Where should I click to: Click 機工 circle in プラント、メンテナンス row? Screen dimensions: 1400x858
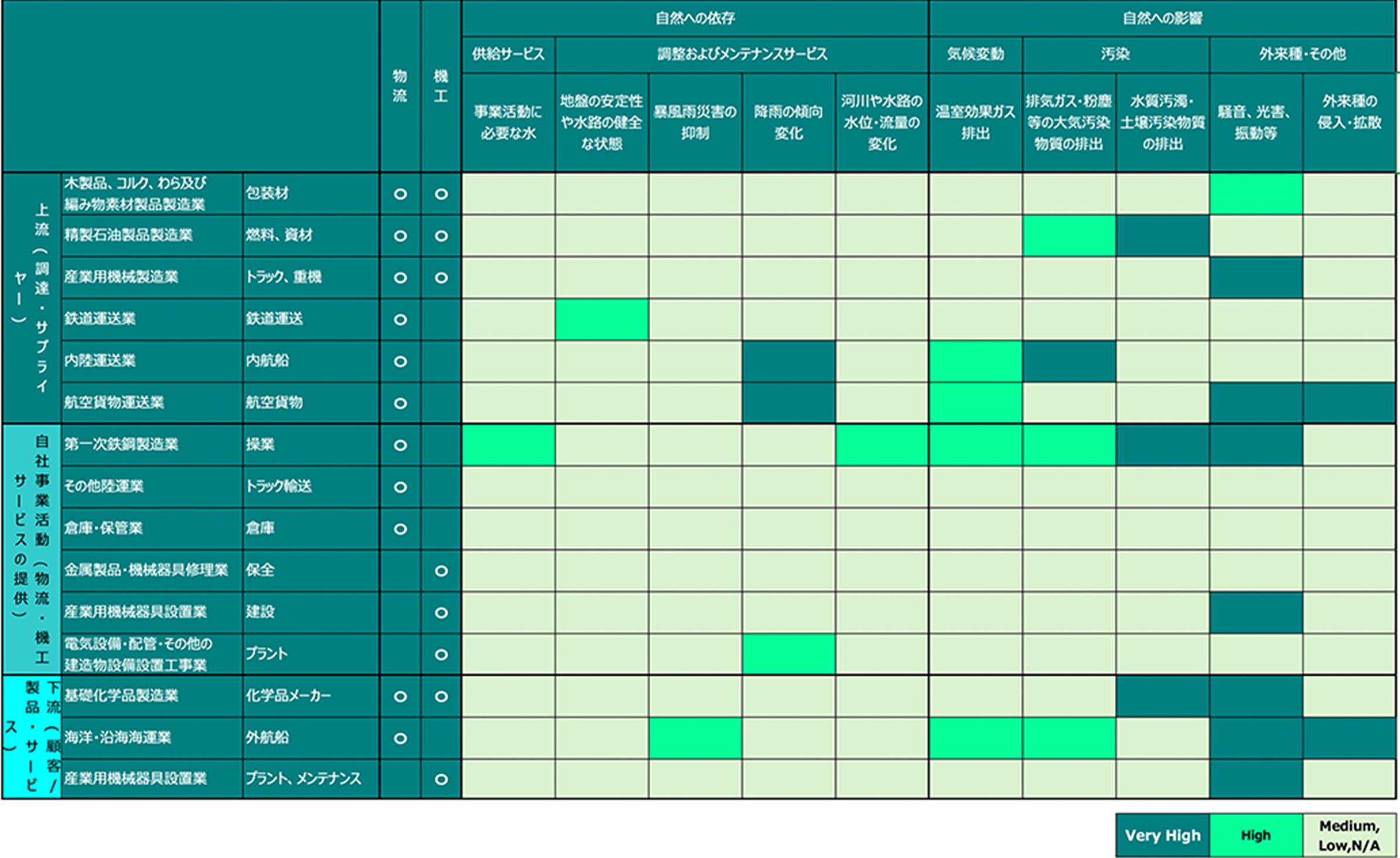[x=441, y=779]
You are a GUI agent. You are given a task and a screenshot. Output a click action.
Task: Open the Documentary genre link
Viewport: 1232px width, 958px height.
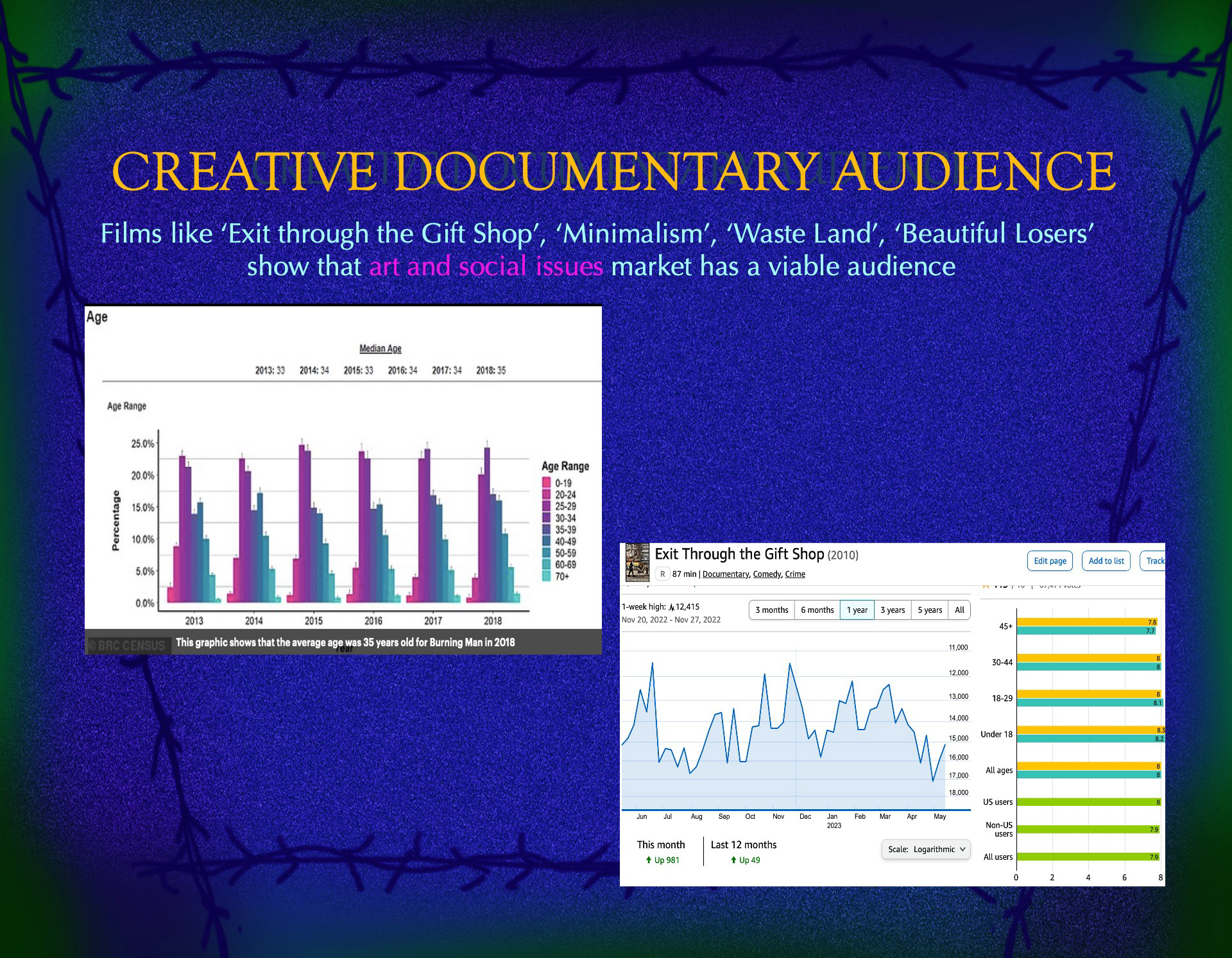pyautogui.click(x=725, y=574)
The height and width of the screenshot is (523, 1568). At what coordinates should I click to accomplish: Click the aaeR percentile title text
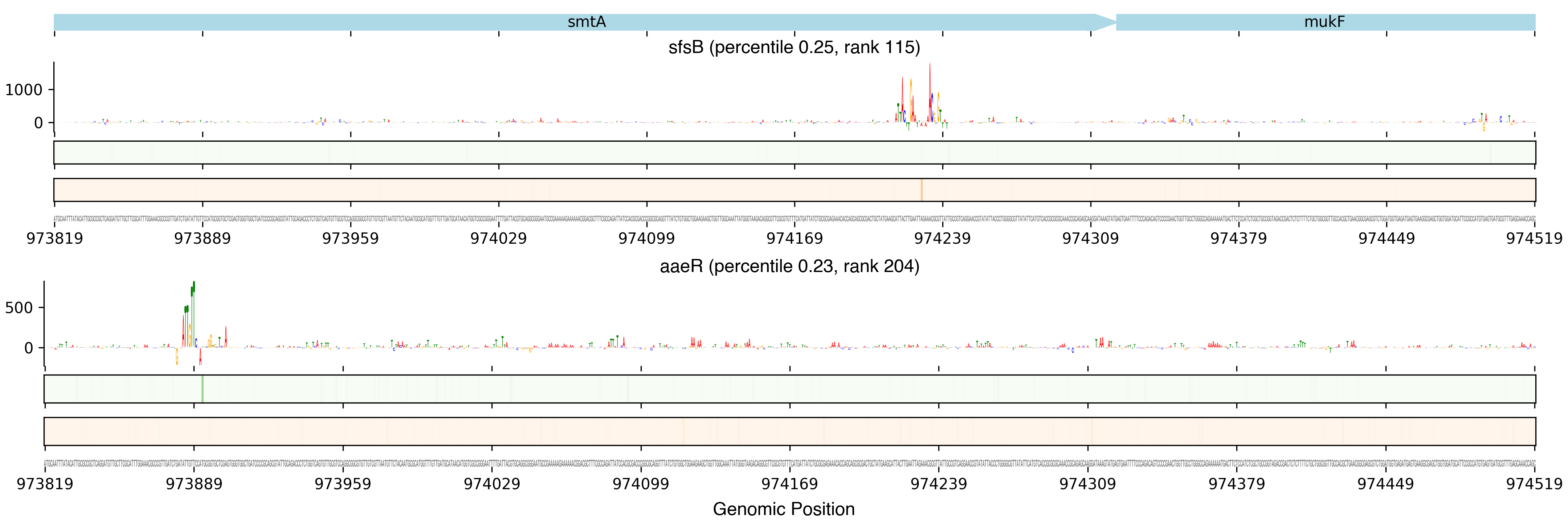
----
What you will do:
No pictures should appear in the copy. Print exactly the lines above from the line containing "Task: Open the Documentary genre link" through the last line of the data.

Solved problem:
Task: Open the Documentary genre link
Viewport: 1232px width, 958px height.
pyautogui.click(x=725, y=574)
The height and width of the screenshot is (523, 1568). At what coordinates should I click to accomplish: Click the aaeR percentile title text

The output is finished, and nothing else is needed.